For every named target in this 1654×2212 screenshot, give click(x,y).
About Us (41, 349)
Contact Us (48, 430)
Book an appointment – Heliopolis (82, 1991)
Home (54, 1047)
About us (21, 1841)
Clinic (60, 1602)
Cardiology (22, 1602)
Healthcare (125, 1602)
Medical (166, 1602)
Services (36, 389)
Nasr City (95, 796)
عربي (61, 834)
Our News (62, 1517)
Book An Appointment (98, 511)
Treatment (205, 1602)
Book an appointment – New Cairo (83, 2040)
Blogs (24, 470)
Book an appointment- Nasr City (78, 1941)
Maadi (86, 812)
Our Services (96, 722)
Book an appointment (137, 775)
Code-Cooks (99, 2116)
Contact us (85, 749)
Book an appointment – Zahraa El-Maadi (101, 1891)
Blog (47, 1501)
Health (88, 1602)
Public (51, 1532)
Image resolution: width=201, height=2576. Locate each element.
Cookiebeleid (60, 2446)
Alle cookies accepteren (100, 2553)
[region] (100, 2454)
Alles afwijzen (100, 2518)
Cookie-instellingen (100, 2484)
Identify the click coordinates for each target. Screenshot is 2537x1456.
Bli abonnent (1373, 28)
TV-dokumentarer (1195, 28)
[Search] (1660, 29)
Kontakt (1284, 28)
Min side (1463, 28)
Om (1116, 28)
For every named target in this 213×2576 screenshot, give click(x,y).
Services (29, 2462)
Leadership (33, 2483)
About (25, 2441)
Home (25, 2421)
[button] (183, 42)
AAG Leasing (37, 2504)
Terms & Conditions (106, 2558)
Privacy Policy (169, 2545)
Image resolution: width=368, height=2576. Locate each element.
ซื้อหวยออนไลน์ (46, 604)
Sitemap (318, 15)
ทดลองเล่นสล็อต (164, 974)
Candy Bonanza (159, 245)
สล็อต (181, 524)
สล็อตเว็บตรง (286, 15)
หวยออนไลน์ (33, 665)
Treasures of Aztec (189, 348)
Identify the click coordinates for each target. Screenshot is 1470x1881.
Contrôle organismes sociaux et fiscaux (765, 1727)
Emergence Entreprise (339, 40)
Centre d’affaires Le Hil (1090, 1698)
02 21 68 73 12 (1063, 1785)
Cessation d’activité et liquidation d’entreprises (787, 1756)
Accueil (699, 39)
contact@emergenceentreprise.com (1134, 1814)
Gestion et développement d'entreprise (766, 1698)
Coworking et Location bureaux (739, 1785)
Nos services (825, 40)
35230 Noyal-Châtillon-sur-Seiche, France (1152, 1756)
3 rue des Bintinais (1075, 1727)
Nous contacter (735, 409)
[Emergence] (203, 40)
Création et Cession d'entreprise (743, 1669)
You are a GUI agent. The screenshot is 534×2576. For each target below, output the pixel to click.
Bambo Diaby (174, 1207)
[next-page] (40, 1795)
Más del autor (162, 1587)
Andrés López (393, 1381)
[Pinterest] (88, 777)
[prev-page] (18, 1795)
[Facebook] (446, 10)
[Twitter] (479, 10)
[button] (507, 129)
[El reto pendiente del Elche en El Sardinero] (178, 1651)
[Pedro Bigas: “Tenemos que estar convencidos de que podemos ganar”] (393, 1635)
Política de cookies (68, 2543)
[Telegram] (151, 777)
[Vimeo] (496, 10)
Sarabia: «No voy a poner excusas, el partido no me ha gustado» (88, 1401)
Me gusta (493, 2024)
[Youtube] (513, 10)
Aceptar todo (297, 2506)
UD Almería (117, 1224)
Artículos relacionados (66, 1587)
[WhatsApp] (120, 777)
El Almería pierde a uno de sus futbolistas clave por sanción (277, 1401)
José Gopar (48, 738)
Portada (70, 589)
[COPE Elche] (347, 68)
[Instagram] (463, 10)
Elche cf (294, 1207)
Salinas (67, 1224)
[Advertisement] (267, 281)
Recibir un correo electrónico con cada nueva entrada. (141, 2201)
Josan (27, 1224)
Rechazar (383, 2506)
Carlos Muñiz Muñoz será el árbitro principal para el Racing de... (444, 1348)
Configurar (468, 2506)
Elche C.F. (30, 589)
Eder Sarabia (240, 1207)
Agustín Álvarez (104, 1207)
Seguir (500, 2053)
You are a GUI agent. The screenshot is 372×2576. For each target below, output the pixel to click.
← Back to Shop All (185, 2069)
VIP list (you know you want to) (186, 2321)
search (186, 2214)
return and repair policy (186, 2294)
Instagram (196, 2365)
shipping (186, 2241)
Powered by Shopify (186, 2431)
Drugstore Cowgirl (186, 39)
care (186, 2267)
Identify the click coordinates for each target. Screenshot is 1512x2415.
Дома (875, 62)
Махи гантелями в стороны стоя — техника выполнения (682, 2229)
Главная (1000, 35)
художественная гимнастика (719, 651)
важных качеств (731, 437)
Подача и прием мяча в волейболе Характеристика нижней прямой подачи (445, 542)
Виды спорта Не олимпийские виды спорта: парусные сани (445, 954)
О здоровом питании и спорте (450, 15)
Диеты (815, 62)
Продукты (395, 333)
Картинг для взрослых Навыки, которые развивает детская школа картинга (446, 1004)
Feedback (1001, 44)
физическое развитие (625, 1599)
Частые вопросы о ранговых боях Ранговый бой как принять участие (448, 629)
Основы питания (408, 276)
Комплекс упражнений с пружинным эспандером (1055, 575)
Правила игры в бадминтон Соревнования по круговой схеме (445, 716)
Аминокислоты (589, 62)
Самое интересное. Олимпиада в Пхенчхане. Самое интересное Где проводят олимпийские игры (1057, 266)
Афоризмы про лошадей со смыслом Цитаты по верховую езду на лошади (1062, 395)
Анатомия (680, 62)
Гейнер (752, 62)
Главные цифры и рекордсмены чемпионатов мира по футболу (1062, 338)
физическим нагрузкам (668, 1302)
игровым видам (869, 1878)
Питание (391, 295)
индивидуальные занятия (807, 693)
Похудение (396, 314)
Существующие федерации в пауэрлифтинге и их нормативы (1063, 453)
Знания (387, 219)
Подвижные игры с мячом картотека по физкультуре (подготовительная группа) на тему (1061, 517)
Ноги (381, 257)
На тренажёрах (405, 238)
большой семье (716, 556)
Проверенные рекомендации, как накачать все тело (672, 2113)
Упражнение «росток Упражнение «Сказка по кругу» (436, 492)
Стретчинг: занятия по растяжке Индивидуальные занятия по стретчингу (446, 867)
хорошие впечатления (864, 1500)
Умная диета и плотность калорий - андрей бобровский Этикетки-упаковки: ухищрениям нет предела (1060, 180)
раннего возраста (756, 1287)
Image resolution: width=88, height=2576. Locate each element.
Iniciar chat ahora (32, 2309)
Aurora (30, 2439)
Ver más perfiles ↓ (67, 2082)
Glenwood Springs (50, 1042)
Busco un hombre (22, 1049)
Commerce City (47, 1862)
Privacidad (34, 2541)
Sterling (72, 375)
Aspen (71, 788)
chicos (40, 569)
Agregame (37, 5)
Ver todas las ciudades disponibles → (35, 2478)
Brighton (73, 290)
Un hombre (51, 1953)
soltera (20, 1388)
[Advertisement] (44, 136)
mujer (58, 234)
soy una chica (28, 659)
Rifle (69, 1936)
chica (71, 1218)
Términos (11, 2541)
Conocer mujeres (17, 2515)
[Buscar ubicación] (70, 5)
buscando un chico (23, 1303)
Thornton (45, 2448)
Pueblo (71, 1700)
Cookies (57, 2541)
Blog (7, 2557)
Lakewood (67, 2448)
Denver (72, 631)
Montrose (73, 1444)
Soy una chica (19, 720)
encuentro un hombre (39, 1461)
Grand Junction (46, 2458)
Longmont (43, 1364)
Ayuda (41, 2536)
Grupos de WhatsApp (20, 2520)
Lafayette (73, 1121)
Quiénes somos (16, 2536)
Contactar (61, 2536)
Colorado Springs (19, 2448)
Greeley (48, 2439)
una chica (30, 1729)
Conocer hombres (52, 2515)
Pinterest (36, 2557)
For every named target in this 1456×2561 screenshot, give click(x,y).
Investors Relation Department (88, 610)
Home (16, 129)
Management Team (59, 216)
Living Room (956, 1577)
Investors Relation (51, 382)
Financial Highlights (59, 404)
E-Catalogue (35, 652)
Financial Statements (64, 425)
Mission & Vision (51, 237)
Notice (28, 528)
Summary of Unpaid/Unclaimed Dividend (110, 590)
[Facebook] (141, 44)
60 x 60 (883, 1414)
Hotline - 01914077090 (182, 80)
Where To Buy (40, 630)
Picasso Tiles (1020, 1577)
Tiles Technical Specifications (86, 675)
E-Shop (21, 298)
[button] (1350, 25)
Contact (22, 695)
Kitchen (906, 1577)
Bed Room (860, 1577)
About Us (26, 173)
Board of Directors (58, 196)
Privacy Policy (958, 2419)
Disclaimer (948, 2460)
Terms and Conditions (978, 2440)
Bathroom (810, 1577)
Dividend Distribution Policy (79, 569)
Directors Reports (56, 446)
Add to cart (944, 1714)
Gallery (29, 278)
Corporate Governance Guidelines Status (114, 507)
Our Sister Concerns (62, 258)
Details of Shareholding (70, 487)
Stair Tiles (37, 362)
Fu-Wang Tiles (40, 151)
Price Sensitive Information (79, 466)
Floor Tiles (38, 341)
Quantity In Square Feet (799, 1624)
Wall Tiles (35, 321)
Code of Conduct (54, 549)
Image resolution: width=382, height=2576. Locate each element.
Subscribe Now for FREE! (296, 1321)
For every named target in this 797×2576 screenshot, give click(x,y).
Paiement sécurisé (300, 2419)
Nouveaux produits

## What the task asks
Determine how many lines in the records above have the string "Almería". Only the number should be returned.

## Response
2